• **Entries provided**
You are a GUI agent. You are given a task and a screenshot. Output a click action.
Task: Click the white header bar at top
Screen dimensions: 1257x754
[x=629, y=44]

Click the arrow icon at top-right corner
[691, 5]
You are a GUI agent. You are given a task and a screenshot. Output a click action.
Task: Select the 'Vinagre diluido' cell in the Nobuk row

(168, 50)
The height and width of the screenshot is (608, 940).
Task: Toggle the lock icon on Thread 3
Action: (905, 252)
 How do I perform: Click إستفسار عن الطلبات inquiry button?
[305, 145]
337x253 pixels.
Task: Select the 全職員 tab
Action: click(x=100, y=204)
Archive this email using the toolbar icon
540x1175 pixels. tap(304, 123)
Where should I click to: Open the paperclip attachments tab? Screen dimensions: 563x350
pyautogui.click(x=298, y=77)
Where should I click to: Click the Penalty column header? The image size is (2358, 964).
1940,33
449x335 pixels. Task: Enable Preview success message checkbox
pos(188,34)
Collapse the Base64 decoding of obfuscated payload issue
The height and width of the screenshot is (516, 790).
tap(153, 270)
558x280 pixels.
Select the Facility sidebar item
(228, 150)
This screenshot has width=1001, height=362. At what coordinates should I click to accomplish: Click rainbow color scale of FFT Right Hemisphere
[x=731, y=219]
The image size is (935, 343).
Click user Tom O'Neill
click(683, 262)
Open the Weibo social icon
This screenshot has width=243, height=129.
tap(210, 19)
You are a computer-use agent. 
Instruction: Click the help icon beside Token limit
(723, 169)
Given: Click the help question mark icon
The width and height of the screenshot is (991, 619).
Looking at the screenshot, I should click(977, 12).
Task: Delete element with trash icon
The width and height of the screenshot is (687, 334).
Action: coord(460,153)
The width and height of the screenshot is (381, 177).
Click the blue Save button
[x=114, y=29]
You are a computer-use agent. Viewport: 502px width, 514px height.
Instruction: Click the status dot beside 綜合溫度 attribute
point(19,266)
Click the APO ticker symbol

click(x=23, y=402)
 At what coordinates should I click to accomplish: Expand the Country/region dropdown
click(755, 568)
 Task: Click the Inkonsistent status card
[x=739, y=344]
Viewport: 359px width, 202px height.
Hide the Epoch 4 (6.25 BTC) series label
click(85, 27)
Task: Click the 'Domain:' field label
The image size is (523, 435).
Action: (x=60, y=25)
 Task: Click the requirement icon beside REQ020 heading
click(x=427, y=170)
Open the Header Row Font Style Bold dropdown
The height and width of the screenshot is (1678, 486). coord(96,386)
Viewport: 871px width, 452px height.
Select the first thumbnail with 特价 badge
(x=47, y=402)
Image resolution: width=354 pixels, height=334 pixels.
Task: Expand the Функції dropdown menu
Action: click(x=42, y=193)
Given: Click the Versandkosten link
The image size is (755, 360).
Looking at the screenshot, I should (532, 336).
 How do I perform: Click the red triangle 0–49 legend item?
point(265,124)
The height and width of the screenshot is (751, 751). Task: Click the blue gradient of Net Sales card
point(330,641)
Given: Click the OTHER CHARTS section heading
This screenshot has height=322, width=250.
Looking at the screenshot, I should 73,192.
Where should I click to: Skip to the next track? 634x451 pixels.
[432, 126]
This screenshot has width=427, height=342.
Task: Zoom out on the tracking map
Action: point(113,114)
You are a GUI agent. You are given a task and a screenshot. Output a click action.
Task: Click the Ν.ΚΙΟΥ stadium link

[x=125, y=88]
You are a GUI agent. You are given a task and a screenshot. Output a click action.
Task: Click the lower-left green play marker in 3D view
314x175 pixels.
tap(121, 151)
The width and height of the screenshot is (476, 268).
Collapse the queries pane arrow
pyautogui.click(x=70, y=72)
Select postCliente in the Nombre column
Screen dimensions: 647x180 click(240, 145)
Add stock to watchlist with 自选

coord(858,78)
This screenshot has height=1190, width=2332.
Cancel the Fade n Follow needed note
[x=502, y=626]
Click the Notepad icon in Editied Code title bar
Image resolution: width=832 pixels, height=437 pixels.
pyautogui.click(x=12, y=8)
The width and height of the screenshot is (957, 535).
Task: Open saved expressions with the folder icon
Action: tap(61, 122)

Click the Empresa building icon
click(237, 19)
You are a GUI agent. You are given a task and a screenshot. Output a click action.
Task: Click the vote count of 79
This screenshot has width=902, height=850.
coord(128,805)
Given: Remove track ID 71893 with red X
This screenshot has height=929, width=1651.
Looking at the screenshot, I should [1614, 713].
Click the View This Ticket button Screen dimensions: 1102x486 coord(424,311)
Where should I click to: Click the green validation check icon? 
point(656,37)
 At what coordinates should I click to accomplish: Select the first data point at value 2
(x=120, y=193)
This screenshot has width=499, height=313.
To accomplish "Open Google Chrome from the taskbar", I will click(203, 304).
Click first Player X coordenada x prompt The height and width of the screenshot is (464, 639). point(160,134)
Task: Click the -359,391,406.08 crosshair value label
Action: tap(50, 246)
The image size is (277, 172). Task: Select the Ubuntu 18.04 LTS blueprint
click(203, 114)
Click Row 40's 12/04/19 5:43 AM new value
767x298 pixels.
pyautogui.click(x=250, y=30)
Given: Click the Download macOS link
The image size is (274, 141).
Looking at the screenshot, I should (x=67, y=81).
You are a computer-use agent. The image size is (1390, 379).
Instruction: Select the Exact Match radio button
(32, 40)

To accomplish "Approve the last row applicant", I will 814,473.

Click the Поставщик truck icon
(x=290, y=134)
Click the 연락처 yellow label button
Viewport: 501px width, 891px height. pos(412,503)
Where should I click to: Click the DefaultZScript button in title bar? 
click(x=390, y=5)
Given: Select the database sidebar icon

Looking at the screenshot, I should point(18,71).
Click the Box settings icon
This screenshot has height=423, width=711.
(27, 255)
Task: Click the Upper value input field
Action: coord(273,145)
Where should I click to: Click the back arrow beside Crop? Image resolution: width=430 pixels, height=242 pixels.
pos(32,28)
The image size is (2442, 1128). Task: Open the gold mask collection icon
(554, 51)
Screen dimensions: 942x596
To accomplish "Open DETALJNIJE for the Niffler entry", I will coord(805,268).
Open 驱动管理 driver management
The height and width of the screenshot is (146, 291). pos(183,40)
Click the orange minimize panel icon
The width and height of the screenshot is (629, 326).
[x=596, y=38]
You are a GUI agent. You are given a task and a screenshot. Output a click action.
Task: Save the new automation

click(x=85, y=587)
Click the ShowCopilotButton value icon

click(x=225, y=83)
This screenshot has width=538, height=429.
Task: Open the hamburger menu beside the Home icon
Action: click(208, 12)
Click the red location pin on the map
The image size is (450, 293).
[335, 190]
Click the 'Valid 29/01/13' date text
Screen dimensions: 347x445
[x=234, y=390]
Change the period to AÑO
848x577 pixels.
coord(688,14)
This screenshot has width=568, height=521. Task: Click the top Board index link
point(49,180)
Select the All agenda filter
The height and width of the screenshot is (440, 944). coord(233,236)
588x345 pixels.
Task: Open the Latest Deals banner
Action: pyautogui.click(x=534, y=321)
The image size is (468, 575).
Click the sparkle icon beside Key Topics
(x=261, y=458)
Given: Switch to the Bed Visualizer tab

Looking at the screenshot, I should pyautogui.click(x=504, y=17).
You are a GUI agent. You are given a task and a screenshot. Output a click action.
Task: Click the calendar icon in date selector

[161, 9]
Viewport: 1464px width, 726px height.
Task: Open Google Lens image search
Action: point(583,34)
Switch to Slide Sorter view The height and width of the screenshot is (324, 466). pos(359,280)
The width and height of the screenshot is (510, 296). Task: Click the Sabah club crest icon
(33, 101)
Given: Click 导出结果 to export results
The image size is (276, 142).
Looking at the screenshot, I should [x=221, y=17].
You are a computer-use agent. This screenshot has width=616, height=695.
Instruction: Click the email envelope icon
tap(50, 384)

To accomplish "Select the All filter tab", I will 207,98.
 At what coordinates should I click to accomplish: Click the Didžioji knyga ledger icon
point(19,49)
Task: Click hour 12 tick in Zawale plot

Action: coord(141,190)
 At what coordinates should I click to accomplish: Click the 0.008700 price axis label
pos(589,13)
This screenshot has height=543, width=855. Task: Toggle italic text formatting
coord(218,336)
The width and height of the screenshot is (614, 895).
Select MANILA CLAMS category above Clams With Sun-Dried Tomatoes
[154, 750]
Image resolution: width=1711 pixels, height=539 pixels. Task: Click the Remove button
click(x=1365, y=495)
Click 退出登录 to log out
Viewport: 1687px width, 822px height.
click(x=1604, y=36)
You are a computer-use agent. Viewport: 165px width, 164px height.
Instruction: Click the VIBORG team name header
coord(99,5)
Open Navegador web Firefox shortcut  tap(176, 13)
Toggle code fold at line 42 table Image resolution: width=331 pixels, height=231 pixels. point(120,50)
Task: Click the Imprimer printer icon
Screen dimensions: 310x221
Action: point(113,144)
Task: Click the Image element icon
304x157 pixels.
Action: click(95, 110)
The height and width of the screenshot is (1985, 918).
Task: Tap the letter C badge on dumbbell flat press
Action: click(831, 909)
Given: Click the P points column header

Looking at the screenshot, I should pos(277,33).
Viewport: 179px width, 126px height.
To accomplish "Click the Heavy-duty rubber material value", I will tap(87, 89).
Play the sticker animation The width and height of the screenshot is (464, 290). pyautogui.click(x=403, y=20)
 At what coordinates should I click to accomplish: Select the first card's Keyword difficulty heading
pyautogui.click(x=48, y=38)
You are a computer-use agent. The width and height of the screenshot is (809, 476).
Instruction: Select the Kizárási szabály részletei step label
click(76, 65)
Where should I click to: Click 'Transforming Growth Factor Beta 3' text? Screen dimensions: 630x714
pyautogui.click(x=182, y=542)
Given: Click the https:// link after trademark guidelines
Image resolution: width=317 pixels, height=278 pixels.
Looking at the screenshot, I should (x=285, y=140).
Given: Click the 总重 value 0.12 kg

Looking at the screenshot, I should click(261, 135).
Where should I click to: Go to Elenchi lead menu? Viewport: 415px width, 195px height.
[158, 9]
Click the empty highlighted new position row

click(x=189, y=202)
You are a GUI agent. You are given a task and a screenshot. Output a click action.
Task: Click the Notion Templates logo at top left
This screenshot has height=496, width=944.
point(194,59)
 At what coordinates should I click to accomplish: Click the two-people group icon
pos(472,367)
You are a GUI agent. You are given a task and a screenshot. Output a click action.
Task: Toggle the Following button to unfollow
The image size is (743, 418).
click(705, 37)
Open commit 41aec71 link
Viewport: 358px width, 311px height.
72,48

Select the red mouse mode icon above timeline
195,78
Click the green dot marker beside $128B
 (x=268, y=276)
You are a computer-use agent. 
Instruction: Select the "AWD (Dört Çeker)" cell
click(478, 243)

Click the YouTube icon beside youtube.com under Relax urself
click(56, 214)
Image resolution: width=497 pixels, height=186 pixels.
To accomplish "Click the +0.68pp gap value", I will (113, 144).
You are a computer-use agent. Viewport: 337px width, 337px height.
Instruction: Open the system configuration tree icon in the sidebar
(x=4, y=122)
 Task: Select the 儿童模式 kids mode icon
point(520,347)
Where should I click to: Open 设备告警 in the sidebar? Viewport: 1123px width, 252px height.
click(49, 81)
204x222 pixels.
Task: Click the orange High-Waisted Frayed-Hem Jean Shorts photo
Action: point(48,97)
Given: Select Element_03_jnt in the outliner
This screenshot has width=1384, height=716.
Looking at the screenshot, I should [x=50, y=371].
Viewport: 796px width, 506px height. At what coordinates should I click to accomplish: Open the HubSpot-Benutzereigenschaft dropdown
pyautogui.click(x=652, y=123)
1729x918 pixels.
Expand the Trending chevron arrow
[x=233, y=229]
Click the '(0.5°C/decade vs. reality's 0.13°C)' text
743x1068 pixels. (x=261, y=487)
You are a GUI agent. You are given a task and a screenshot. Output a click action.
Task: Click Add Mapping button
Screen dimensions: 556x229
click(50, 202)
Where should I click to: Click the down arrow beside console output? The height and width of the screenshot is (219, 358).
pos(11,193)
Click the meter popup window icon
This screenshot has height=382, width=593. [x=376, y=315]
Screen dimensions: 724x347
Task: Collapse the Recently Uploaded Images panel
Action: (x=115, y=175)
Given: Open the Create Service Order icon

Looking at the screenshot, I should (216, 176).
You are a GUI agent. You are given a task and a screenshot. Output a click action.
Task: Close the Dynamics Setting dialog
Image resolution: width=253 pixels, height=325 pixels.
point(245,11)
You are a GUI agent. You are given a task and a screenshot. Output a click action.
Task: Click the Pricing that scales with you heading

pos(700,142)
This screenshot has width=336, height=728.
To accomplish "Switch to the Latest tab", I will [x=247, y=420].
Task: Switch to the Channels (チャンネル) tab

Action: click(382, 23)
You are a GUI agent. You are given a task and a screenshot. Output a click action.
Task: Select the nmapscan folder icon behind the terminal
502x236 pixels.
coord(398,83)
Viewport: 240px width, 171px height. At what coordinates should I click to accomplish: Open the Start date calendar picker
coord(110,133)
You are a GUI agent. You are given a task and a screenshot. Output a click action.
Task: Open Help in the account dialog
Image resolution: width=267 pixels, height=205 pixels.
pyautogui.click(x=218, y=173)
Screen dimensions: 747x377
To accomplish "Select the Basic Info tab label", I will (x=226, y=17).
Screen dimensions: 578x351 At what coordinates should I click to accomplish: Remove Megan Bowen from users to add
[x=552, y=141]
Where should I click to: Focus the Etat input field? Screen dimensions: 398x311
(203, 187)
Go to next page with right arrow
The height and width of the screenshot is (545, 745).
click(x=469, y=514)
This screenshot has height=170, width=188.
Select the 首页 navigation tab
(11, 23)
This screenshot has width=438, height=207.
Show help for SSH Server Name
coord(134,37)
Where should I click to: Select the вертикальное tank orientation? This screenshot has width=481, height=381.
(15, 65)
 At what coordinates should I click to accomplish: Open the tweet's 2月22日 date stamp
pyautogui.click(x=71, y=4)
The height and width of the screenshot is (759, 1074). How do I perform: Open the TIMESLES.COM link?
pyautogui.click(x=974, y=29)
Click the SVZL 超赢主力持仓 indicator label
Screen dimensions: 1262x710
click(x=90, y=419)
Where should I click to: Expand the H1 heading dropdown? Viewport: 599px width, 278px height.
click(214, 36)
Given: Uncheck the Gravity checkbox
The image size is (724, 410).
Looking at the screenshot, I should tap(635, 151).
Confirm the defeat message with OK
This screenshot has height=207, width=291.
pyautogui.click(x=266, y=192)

• **Work to complete**
Above are several records. Count the lines among them that contain "dialog" and give only the total.

• **Reply**
2